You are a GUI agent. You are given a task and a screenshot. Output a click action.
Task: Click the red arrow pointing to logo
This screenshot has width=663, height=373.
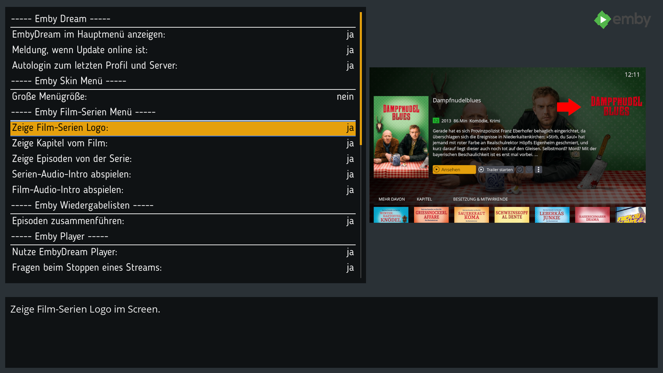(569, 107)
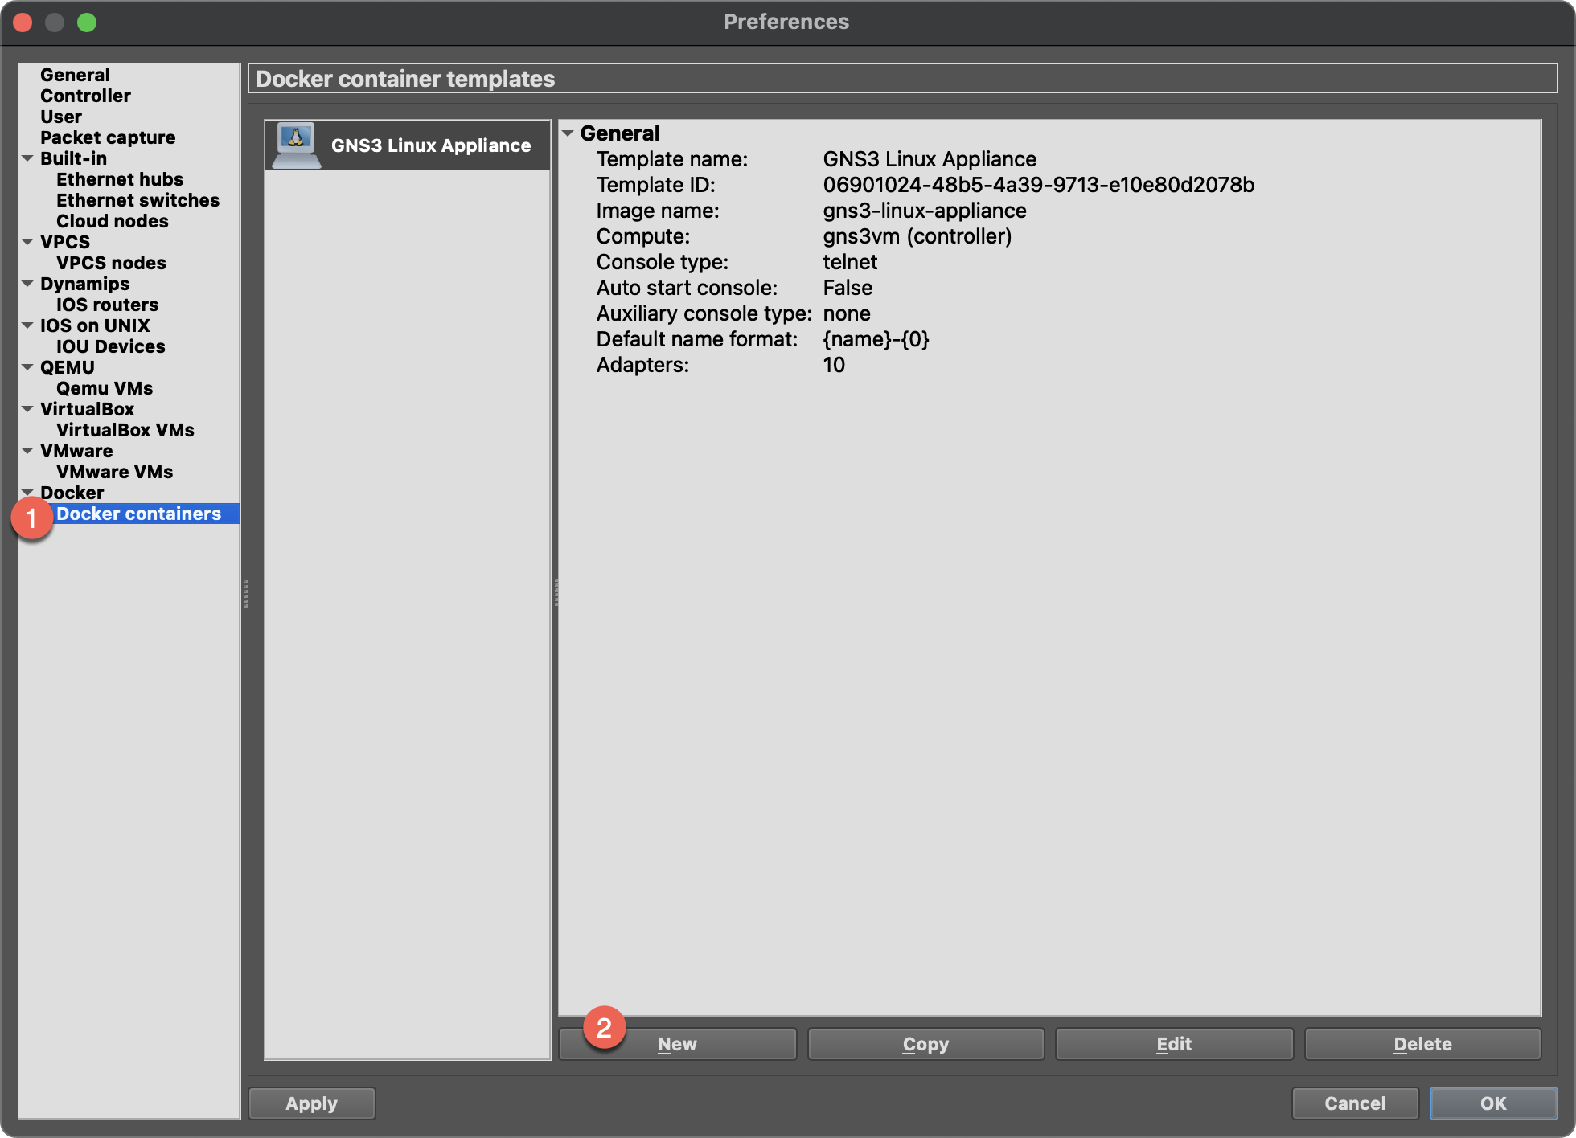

####################

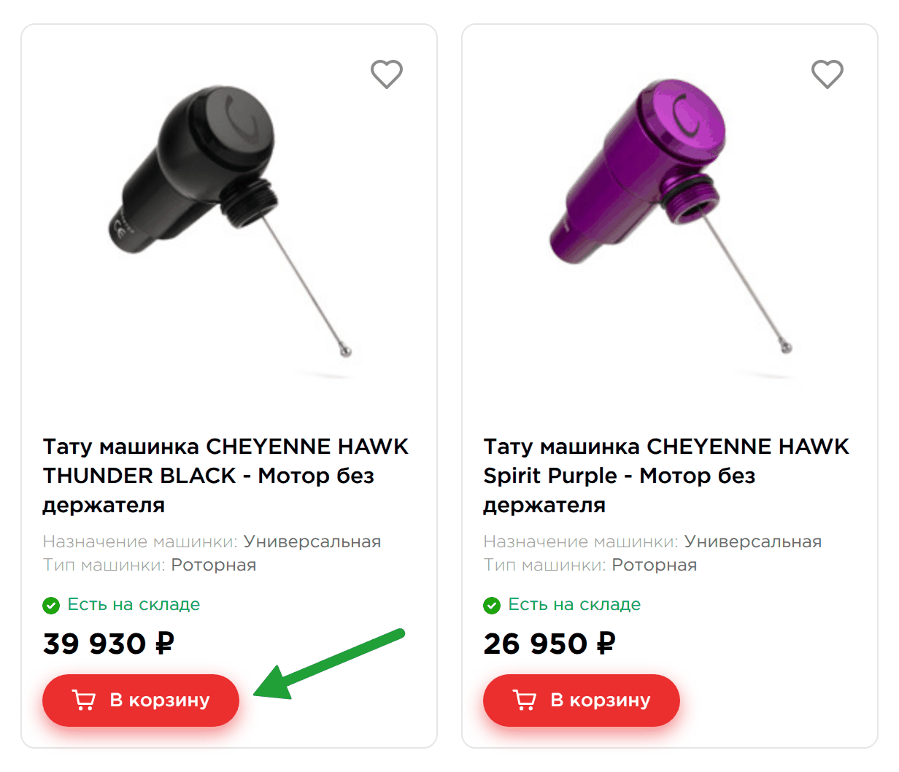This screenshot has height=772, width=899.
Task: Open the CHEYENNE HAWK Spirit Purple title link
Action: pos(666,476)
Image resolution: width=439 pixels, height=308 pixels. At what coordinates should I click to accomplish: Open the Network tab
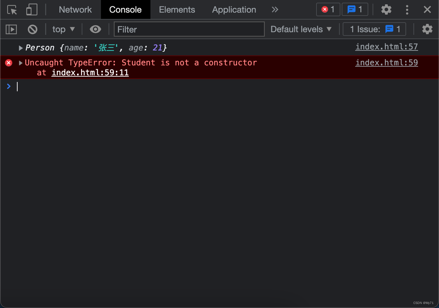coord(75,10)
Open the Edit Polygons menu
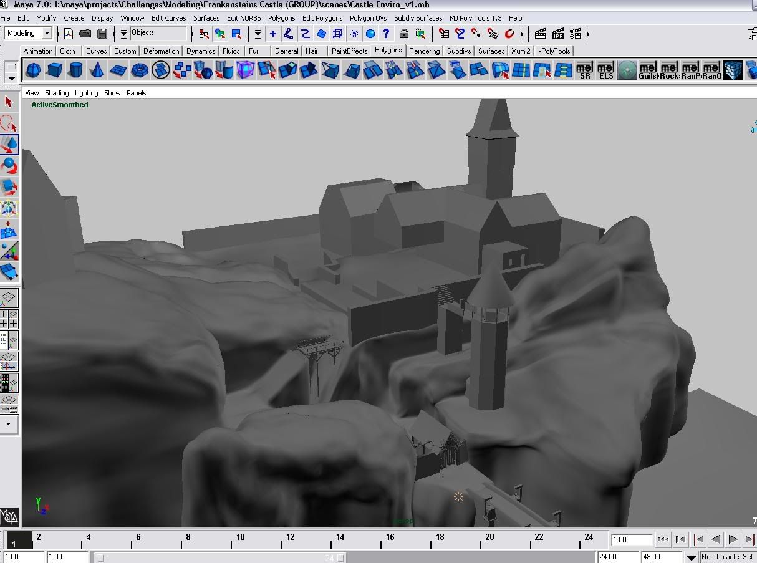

####################

**Your task**. Copy the listing from the line containing "Image resolution: width=439" through the line containing "Open the Edit Polygons menu", substituting "Edit Layers" for "Edit Polygons". Leave out the pictures.

**Response below**.
Image resolution: width=439 pixels, height=308 pixels. At what coordinates should I click to accomplish: Open the Network tab
coord(75,10)
Open the Edit Layers menu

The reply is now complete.